Canadian brand Norden wants you to rethink your relationship with plastic
“Would you abandon someone who soothed you?” Norden’s promotional video asks over sentimental piano music. In this case, the narrator specifically means a plastic pacifier, which will likely be added to a landfill once the baby outgrows it.
“Let’s give plastic back its purpose,” the video urges. That statement pretty much sums up the mission that has been driving Mayer Vafi, Norden’s co-founder and creative director, since the beginning. The Montreal, Canada-based team was founded with the philosophy that someone needed to demonstrate better business practices. Why not Vafi?
“[We’re] the first outerwear brand that makes it out of post-consumer recycled plastic that’s also B-corp certified and PETA certified,” he bragged.
Vafi got his start in fashion with footwear company Ugg, most famous for its sheepskin boots. It was a job, but it just didn’t sit right with him. He was plagued by the idea that he should be doing something more meaningful to address the climate crisis.

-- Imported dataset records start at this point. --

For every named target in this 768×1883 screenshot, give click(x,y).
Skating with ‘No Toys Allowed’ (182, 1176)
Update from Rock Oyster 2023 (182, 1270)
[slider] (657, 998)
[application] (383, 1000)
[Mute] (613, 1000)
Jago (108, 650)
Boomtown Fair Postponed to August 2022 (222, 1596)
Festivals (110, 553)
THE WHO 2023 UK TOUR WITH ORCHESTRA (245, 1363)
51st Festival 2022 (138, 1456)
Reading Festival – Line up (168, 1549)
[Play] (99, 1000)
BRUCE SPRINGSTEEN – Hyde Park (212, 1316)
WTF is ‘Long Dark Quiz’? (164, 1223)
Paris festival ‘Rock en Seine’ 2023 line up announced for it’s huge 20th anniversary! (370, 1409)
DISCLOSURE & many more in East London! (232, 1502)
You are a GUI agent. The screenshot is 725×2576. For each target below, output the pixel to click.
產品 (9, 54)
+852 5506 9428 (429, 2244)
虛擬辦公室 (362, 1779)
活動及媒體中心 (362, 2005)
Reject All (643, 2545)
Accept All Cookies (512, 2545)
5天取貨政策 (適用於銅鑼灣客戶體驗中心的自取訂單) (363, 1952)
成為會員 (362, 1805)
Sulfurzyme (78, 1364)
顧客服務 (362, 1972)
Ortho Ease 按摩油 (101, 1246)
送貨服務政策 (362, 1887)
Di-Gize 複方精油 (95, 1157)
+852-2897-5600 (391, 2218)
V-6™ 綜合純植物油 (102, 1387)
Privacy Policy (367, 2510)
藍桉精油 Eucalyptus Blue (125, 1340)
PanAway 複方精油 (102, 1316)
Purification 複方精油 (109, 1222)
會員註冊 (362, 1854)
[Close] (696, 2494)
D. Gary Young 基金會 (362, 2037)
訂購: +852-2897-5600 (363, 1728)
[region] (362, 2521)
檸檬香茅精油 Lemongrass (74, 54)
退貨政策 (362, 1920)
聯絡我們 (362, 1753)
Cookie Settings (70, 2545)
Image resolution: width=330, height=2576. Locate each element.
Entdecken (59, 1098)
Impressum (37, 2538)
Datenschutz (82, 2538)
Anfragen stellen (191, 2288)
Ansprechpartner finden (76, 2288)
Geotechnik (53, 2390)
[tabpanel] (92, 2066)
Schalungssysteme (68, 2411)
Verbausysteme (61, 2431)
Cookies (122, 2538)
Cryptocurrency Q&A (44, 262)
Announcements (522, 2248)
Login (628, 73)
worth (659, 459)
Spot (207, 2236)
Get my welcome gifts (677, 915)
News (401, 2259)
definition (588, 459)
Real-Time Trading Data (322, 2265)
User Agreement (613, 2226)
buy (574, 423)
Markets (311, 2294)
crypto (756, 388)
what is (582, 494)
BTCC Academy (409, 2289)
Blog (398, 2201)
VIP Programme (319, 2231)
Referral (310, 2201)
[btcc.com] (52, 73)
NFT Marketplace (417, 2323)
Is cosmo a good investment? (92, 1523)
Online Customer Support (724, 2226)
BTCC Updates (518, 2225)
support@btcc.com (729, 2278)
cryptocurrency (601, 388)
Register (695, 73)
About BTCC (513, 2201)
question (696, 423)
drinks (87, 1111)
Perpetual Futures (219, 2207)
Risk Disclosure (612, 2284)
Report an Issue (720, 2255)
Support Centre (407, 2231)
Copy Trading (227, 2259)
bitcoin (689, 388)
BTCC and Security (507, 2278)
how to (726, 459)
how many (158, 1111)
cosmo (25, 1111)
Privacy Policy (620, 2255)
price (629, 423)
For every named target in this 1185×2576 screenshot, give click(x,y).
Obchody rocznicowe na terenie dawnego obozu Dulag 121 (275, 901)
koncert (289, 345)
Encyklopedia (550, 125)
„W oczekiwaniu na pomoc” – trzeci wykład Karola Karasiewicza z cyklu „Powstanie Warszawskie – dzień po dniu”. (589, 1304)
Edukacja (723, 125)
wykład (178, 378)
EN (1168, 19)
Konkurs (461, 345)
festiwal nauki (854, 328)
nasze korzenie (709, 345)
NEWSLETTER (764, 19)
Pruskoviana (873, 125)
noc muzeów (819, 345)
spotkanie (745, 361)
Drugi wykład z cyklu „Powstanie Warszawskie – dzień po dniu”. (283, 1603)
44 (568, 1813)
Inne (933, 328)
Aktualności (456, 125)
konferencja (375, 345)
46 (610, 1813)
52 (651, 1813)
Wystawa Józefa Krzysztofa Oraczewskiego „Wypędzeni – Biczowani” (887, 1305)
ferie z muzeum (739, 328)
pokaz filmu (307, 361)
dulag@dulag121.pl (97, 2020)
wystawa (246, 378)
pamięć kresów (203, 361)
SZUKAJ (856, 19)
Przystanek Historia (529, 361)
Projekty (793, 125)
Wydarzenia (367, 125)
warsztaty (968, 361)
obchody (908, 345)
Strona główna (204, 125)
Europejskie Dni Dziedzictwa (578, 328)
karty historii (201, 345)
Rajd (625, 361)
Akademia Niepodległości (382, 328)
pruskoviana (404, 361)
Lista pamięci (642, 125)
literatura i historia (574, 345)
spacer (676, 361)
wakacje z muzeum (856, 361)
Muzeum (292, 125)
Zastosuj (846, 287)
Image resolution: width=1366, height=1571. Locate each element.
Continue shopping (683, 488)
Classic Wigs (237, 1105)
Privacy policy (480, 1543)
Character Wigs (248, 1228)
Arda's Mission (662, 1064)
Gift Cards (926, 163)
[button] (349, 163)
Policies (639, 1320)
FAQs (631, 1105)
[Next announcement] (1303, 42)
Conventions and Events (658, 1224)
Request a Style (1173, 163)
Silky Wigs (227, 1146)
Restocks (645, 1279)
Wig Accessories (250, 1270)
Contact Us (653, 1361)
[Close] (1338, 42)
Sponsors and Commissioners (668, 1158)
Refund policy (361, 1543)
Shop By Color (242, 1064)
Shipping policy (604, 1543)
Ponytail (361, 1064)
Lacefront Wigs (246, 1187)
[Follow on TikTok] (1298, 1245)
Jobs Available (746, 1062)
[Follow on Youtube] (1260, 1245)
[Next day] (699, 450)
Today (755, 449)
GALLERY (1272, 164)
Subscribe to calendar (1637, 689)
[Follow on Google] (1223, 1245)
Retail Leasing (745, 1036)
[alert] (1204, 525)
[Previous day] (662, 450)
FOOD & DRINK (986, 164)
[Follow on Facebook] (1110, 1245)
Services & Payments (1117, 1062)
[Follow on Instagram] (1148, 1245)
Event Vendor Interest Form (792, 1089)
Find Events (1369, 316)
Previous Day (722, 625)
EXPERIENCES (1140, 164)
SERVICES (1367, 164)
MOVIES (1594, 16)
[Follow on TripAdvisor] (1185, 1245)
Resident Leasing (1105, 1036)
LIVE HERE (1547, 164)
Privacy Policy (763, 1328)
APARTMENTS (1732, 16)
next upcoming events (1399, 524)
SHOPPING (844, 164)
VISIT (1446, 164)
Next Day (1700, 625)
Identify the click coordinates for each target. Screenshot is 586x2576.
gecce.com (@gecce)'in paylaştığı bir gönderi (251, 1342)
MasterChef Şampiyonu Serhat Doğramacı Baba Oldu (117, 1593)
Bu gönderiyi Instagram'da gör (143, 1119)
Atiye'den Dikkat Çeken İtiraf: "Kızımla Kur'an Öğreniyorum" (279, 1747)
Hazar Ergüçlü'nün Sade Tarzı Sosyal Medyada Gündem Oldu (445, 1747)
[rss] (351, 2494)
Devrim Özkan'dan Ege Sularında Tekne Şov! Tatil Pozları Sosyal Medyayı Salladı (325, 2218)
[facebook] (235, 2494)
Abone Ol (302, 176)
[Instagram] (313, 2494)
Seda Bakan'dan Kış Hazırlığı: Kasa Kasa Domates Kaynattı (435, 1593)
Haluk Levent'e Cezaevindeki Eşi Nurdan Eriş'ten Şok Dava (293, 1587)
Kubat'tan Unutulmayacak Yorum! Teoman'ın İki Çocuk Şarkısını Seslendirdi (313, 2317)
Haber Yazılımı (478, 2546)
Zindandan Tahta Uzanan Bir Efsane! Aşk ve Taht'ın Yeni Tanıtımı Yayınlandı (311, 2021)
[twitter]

“The more I thought about it, the more I thought things had to change,” he said. “My moral compass was off. I wasn’t well; I wasn’t right. I literally just quit my job, and everyone thought I was insane.”
At least, everyone thought that at first. But as he began to express his moral qualms more often, Vafi began to garner support.
“I wouldn’t stop talking about sustainability and pollution, and my wife said, ‘Why don’t you stop talking about it and do something?’”
That was the push that Vafi needed. He thought through the things that were important to him — environmental protection, veganism, ethical production — and the idea for Norden struck him.
“It was like getting hit by lightening,” said Vafi. “Frankly, I didn’t know much about manufacturing outerwear, but I didn’t know much about selling Uggs either!”
It wasn’t long before he got his first investor to sign on with a simple phrase: “I’m doing something with purpose.”
It worked — though, inspirational as it was, Vafi still ended up working for his investor’s company in an executive role while laying out the blueprints for Norden. He was able to build time for his then-side hustle into his contract, and in the fall of 2018, he asked for a freelance budget.
“[My boss] looked at me the way you would look at a child who’s asking for a Ferrari,” Vafi recalled with a laugh. Still, he got the resources he needed to get product to market by November 2018.
Norden tries to be sustainable in the ethical sense of the word as well, employing families in Montreal to assemble the garments instead of sending them overseas. Its unique materials are also made in part by Repreve in Greensboro, North Carolina.
Like Norden’s mood board brand Patagonia, the company has thought through all stages of its apparel’s life. We didn’t prevent over two million water bottles from going into a landfill just so that our jackets could end up there, Vafi explained. That’s why Norden will buy its jackets back, as well as other companies’ jackets, to either donate or recycle them.
The trade-in program also allows customers to sell an old winter coat for a $100 credit on a Norden jacket. That way, if someone has a moral crisis (as Vafi did), they can exchange a coat that might have animal products for one that is PETA certified.
As it turns out, Vafi’s priorities have resonated with Canadian and European consumers. Its Matias men’s jacket sold out within three weeks, and its Anja women’s jacket won the “Sustainable Achievement” award from the International Simultaneous Policy Organization (ISPO). Now, Vafi is turning his attention to the next market: the States.
“In Canada, its 30 or 40 degrees [Celsius] below zero,” Vafi said. “You don’t need marketing and PR [for outerwear] like you do in the U.S.”
Luckily for U.S. consumers, Vafi finally feels ready to move his marketing efforts south for the winter. Outerwear-lovers can be on the lookout for Norden’s Fall 2020 collection.